Fraunhofer Institute for High-Speed Dynamics, Ernst-Mach-Institut, EMIBallistic protection with additively manufactured titanium perturbation structures
Principles of lightweight protection such as the destruction of the projectile core are of fundamental interest for lightweight protection. Particularly in terms of flexibility and adaptability, protective structures can benefit if they can be manufactured using metallic 3D printing processes. Fraunhofer EMI is conducting research into suitable materials and structural configurations for this purpose. Because of their ability to adapt to geometric constraints, 3D printing processes could also be beneficial. For example, when protecting components of robotic systems used to support soldiers. The following is an example of how the simultaneous use of the effects of spacing and inclined surfaces can enhance the ballistic protection.
The reduction of projectile penetration at preferably the lowest weight is the pivotal purpose of ballistic protection. Small-caliber, armor piercing projectiles include a hard core which consists either of hardened steel or tungsten carbide. Protection against this type of projectiles can be realized in an efficient way when the hard core is fragmented severely during the interaction with the armor. Whether fragmentation of the projectile core occurs or not, depends on the mechanical properties of the armor material and the thickness and inclination angle of the target plates. Particularly the asymmetric forces exerted on the projectile during penetration of inclined targets contribute to the break-up of the core. If the second layer of the armor is separated from the first one by a spacing, the projectile fragments can separate from one another which will lead to a reduction of penetration and increase of protection.

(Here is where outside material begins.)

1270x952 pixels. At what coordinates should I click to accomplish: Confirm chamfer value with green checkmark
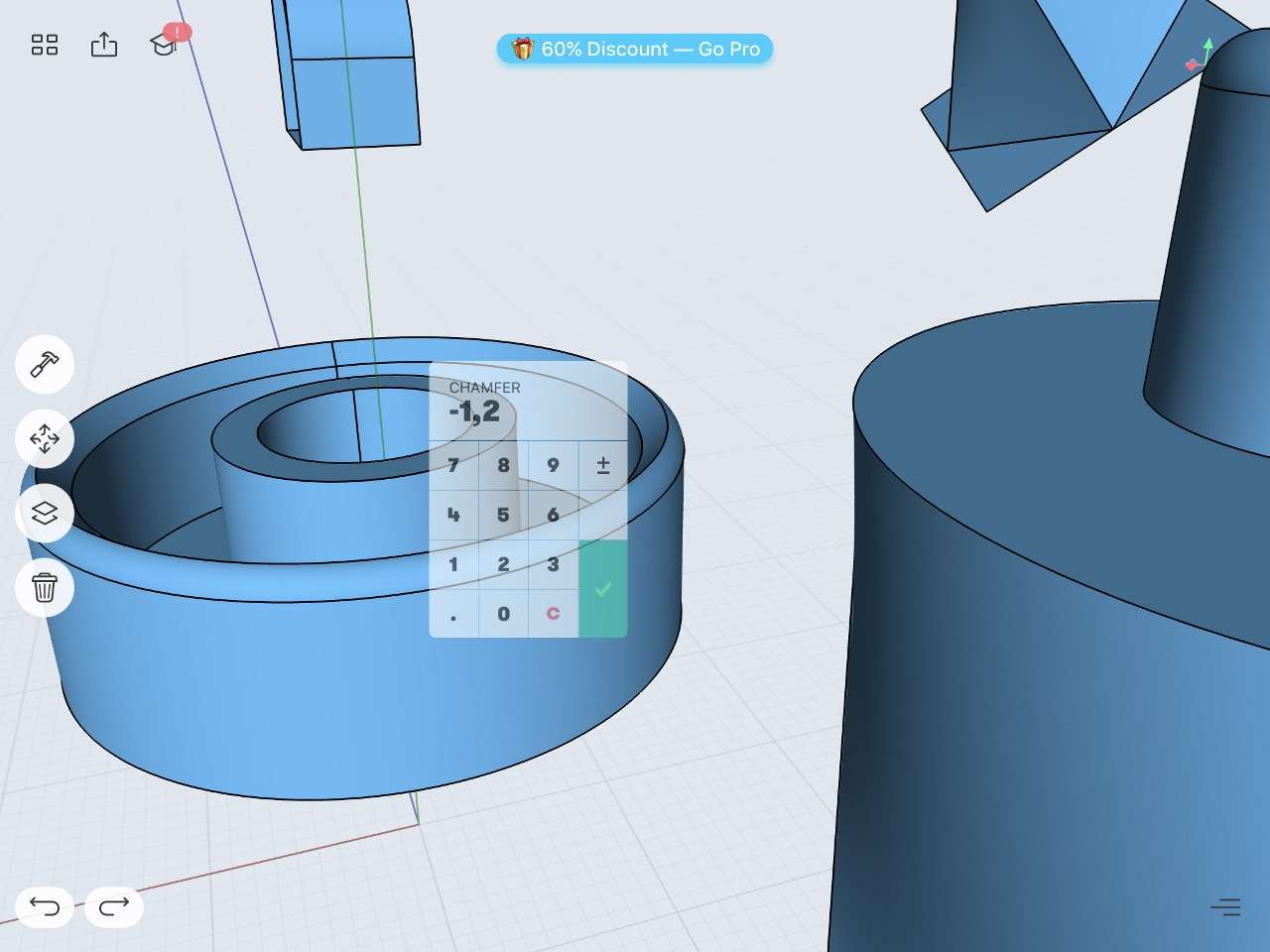603,589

The investigations at EMI have demonstrated, that tungsten carbide projectile cores are getting strongly fragmented during the interaction with thin plates of Ti6Al4V at an inclination of 30 degrees. However, the use of inclined plates of large dimensions is always connected with a significant increase of armor volume. If the flat plate is replaced by a structured plate with a corrugated or saw tooth profile, the projectile will hit inclined surfaces although the structure is oriented parallelly to the subsequent armor. Titanium perturbation structures have been manufactured additively using the laser powder bed fusion process. Ballistic tests and analyses by means of numerical simulations have proven an enhanced protection of configurations with titanium perturbation structures.